Restate each entry below exactly; pictures stay out of the copy.

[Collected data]
* * * *
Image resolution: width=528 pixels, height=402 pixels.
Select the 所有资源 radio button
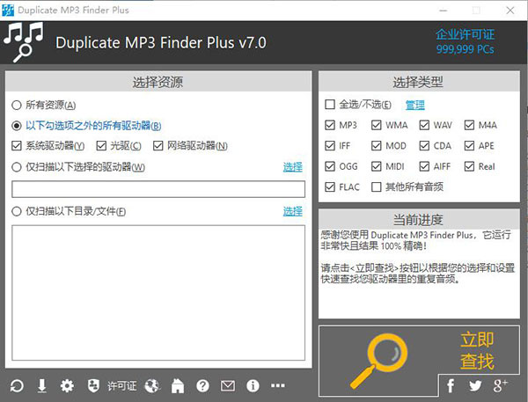point(18,105)
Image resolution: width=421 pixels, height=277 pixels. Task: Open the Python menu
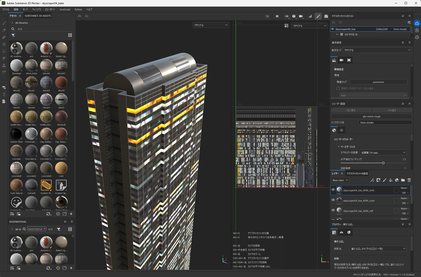click(x=78, y=9)
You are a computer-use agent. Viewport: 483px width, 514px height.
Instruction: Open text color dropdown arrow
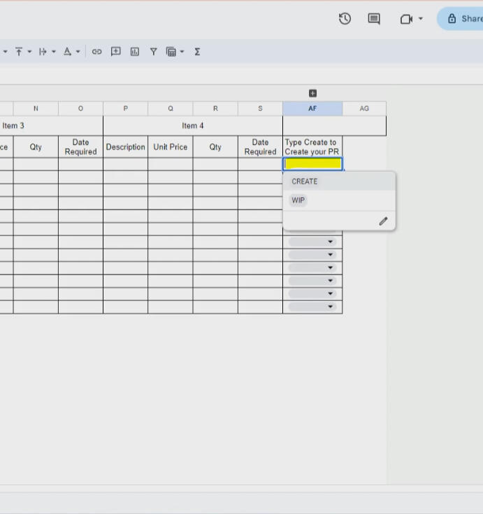pyautogui.click(x=78, y=52)
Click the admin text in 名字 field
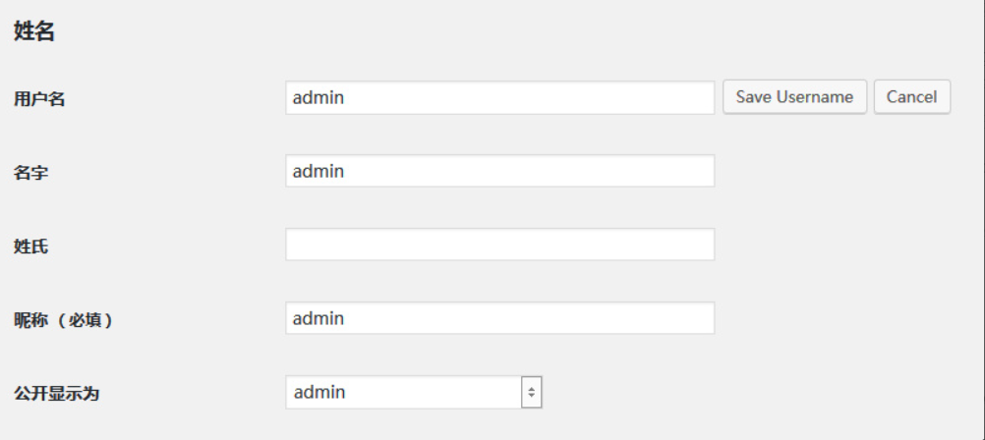Image resolution: width=985 pixels, height=440 pixels. tap(319, 171)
* * * *
■ TASK ANSWER
Image resolution: width=528 pixels, height=402 pixels.
Select the 所有资源 radio button
point(18,105)
Image resolution: width=421 pixels, height=277 pixels. Task: Open the Python menu
click(x=78, y=9)
You are a computer-use agent. Viewport: 483px width, 514px height.
Instruction: Open text color dropdown arrow
pyautogui.click(x=78, y=52)
Click the admin text in 名字 field
Image resolution: width=985 pixels, height=440 pixels. tap(319, 171)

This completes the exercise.